For the past decade, policymakers and pension experts have encouraged employers to increase worker participation in 401(k) plans by automatically enrolling their employees in these retirement programs. And it works. One study concludes that participation among new hires nearly doubles—from less than half to nearly 90 percent—when workers are auto-enrolled.

But important new research by the IMF's Mauricio Soto and Urban Institute’s Barbara Butrica finds there may be a downside: While more employees enroll thanks to the opt-out design, their employers are likely to match less of their contributions. And that might actually reduce the level of overall pension contributions for some workers. No good deed, as they say, goes unpunished.

In many ways, auto-enrollment makes a lot of sense. Because inertia is so powerful, new workers often don’t bother to fill out the paperwork to participate in 401(k)s. But if their employers sign them up, few workers take the trouble to disenroll even though they are allowed to do so. The 2006 Pension Protection Act as well as 2009 Internal Revenue Service regs are intended to further encourage employers to auto-enroll their workers.

The idea was catching on even before those policy changes. The percentage of 401(k) plans with auto enrollment boomed from just 4.2 percent in 1999 to almost one-quarter in 2006. More than 40 percent of firms with 5,000 or more employees automatically enroll their workers. Employers typically match 50 cents for every dollar their workers contribute, up to 6 percent of salary. And, according to a 2006 survey, half of firms said their main reason for offering auto enrollment was to encourage retirement savings.

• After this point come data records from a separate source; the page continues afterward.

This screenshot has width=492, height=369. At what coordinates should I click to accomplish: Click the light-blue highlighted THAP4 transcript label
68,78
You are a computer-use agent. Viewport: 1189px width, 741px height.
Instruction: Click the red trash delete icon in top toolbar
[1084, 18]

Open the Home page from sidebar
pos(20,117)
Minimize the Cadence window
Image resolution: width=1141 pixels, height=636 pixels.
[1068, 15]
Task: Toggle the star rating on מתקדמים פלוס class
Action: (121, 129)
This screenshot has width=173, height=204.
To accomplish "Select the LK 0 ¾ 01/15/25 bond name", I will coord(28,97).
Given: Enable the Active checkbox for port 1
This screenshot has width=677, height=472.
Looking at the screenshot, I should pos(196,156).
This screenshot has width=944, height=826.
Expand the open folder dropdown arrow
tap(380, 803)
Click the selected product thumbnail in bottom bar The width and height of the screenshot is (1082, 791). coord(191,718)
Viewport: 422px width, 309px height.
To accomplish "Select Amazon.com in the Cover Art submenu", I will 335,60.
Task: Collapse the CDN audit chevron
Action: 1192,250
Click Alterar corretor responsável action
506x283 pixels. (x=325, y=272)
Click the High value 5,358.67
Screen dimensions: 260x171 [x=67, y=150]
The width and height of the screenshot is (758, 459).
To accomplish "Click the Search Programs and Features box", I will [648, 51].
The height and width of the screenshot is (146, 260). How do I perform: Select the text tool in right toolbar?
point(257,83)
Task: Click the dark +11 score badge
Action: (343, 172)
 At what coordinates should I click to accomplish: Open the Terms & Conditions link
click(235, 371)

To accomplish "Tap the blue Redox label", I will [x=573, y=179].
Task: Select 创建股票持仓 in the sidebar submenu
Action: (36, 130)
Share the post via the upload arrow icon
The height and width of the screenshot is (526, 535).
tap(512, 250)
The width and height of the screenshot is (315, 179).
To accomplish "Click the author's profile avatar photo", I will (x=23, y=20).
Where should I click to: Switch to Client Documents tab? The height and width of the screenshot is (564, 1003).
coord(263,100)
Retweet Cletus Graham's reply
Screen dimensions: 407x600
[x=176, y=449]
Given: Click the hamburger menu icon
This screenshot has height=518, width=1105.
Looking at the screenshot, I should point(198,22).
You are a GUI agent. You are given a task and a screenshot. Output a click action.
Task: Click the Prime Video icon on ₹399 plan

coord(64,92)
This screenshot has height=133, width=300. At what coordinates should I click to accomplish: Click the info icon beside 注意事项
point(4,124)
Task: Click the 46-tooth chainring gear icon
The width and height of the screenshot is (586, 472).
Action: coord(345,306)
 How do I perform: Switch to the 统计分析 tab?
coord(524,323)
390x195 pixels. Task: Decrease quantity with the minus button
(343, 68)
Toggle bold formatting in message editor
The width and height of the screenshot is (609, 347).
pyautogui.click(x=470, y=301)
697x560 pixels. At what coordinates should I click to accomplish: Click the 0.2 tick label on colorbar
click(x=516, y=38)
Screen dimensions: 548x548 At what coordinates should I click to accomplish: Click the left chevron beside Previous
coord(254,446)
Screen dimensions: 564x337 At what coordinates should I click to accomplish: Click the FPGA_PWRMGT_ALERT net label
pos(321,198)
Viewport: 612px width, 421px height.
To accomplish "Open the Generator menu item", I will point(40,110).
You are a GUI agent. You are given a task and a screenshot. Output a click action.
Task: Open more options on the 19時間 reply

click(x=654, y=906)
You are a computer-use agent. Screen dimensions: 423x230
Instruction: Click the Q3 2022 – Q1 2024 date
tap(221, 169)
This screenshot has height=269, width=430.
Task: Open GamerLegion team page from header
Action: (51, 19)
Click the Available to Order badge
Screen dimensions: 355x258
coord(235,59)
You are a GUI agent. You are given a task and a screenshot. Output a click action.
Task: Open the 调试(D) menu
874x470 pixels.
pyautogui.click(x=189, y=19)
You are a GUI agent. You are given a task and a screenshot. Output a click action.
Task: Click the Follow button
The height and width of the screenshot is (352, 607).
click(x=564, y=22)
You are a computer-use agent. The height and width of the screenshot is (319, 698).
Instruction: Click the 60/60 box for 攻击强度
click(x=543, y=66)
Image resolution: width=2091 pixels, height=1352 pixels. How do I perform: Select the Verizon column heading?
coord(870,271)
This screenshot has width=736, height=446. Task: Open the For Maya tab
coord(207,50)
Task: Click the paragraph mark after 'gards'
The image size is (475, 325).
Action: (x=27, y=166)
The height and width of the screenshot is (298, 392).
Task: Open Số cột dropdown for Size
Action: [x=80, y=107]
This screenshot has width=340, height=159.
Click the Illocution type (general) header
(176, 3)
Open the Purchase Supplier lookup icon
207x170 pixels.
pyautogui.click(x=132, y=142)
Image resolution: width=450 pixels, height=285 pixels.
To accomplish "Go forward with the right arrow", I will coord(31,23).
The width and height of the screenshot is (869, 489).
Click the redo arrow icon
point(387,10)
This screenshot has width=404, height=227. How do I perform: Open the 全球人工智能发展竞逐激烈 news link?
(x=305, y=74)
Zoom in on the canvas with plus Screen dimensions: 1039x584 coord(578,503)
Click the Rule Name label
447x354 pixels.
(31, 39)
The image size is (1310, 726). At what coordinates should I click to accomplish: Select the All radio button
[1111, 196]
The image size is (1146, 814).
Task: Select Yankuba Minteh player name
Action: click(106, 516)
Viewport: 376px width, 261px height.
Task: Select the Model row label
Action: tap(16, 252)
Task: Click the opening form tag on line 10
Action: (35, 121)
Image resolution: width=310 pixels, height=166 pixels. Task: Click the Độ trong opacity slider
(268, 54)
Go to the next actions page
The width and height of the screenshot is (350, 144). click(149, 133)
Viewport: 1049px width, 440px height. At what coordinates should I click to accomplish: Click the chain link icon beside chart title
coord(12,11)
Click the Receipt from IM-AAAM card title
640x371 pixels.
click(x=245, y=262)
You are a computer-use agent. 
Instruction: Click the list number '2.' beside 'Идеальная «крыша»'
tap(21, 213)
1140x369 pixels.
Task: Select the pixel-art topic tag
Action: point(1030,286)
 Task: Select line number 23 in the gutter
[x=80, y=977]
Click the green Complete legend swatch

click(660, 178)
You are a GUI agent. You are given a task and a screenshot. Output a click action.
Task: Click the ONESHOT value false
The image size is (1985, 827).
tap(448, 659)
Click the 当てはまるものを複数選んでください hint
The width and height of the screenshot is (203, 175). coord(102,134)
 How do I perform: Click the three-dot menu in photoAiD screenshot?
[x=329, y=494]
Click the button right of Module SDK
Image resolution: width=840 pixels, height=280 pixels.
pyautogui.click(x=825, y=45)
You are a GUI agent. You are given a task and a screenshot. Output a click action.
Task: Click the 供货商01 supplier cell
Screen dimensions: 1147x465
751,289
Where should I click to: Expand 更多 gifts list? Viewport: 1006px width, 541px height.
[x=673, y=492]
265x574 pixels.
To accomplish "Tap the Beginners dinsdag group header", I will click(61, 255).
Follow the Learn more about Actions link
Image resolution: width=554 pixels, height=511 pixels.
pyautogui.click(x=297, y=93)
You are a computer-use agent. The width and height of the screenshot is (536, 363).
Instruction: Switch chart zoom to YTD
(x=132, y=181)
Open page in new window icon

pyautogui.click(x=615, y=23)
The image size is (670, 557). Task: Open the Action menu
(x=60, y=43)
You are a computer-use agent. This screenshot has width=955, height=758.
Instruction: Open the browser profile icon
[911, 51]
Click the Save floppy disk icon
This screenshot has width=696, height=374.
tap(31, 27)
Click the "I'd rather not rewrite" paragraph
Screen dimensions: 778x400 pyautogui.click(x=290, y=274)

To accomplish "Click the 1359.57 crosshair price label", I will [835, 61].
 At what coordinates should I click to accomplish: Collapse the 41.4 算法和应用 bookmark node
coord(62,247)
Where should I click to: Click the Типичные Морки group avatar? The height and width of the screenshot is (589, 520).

But Mauricio and Barbara found that employer match rates are about 7 percentage points lower for opt-out plans. They can’t say for sure whether auto enrollment causes lower match rates. But it sure is possible. After all, if more employees participate, their employers will have to spend more to match their contributions. Whatever the cause, it seems that while auto-enrollment may increase the number of workers with 401(k)s, it won't necessarily boost their retirement savings.